I noticed that all you had to do was look for their splashes of white poop on the ground to see where they were napping under some of the dry grasses. Not exactly pleasant, but it's not like they have indoor plumbing available.

In fact, at one point I had seen a penguin just standing on our path, seemingly afraid to move. I and two other tourists tiptoed our way around him so as not to disturb the guy. When we passed, we noticed that he had just left a major "package" right behind him. My guess is he was covering up his embarrassment from all of these humans coming to see him.


Punta Tombo has a colony of over 100 thousand Magellanic Penguins. The number has decreased over the years to its current level, but other colonies, such as the one of Peninsula Valdez have begun.
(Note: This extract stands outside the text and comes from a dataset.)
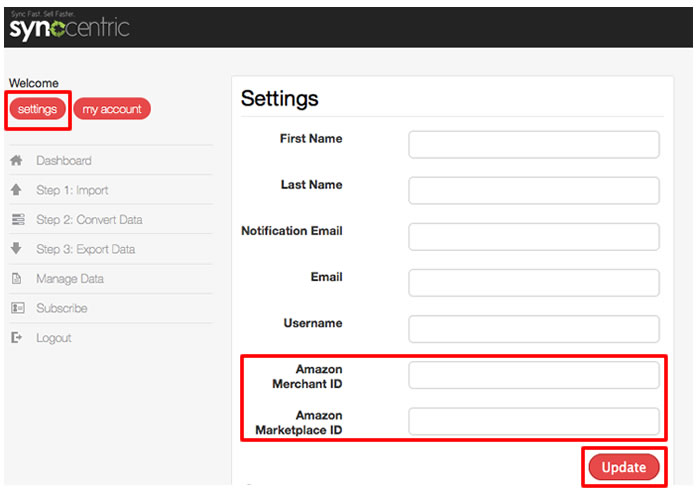Click the Step 1 Import up-arrow icon

click(16, 190)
The further into the territory you walked, the more there were. Sometimes, it was just a field of holes with penguins (some with their babes) standing up like those pictured--head up and mouth open, singing some muted song. I thought of Happy Feet and how the partners would sing together to know who was their mate.

Sometimes you would just stare at them and think maybe they were animatronics. These things couldn't be real. Until, well, they flapped their wings un-mechanically and waddled off toward the beach. At another colony, I had caught one scratching his head with his foot. "Yep, that one's definitely real!" I thought.
Mom bought me a stuffed penguin to befriend my current one named Charlie. I've decided they're cousins, and I've named him Magellan. For his first photo, he wanted to show off his Argentinian nature in this one, as he sips his maté from a bombillo with a little penguin on it as well. Chau!

Saturday, January 1, 2011

The trouble with knowing the history

Pause from mission work for a short personal, has nothing to do with anything, moment.
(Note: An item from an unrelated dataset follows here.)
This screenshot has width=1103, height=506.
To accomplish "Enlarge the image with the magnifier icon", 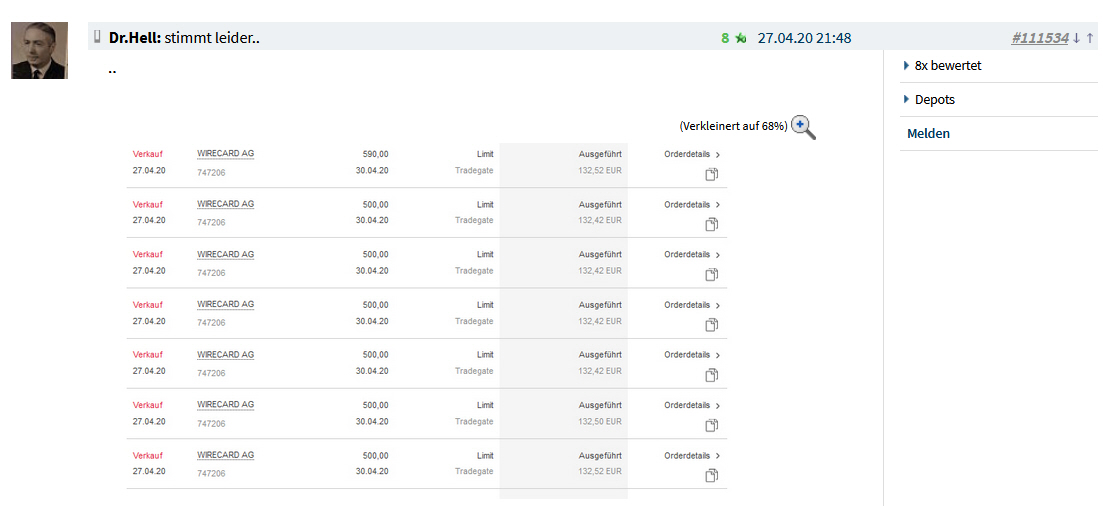I will tap(803, 127).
So it started with wanting to read The Man in the Iron Mask. I thoroughly enjoyed reading Dumas' account of The Count of Monte Cristo. I wanted more. I remember watching the movie for Mask and thinking that it would probably be an excellent read as well (I promise it had nothing to do with Leonardo DiCaprio's excellent performance). But then I noticed in a book list that my desired read had a few books before it that I should probably tackle first so as to get the full background of the characters and situations.

Which led to a rather fast, and wonderful reading of The Three Musketeers. I'm currently 65% (thanks Kindle for the Mac) through the second, Twenty Years After, and am getting excited to embark on the final of the three novels. Additionally, I have looked up certain locations the novels take place, only to discover that the characters are based on historical truths. I'm learning much about French and English history, perhaps more than I've ever learned. People like Cardinal Richlieu, Oliver Cromwell, etc. Truly fascinating!

But then, I came to another realization. 3M had 67 chapters, this one has about 70 or 80 (I haven't checked), but the final of the three is actually subdivided as well. The sum total of the chapters of Ten Years Later is 267 chapters. The third section being the part I want to read. I was surprised to see what I've gotten myself into, because well, I can't stop now!

It's sort of like the history of the Bible. Sometimes you learn something cool, say, like what someone's name means in the original Hebrew, and you can't help wondering what else you can learn from knowing the Hebrew or Greek. Sort of like Pringles. Once you pop, the fun don't stop, and it makes the text itself even tastier during the next read. You don't have to know all the facts for the Bible to be interesting and soul captivating, but knowing more certainly makes it come more alive.